**Brief:**
Please give every line of the rows below as a JSON list of strings, one string per line, with blank lines left out.

Element lookup rows
======
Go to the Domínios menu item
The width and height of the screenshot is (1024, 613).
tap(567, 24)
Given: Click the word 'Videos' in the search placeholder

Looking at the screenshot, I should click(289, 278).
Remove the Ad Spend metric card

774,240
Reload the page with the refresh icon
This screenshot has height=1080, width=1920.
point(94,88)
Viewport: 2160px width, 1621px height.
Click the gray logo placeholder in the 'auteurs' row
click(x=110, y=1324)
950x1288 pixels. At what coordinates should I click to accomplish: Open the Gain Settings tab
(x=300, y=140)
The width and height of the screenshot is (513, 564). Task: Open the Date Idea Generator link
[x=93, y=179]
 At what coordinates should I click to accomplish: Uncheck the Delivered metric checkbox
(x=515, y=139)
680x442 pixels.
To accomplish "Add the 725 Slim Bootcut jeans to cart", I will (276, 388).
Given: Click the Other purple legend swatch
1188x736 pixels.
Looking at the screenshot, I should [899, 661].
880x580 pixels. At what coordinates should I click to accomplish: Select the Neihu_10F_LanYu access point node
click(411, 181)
======
**Written answer:**
[
  "Go to the Domínios menu item",
  "The width and height of the screenshot is (1024, 613).",
  "tap(567, 24)",
  "Given: Click the word 'Videos' in the search placeholder",
  "Looking at the screenshot, I should click(289, 278).",
  "Remove the Ad Spend metric card",
  "774,240",
  "Reload the page with the refresh icon",
  "This screenshot has height=1080, width=1920.",
  "point(94,88)",
  "Viewport: 2160px width, 1621px height.",
  "Click the gray logo placeholder in the 'auteurs' row",
  "click(x=110, y=1324)",
  "950x1288 pixels. At what coordinates should I click to accomplish: Open the Gain Settings tab",
  "(x=300, y=140)",
  "The width and height of the screenshot is (513, 564). Task: Open the Date Idea Generator link",
  "[x=93, y=179]",
  " At what coordinates should I click to accomplish: Uncheck the Delivered metric checkbox",
  "(x=515, y=139)",
  "680x442 pixels.",
  "To accomplish \"Add the 725 Slim Bootcut jeans to cart\", I will (276, 388).",
  "Given: Click the Other purple legend swatch",
  "1188x736 pixels.",
  "Looking at the screenshot, I should [899, 661].",
  "880x580 pixels. At what coordinates should I click to accomplish: Select the Neihu_10F_LanYu access point node",
  "click(411, 181)"
]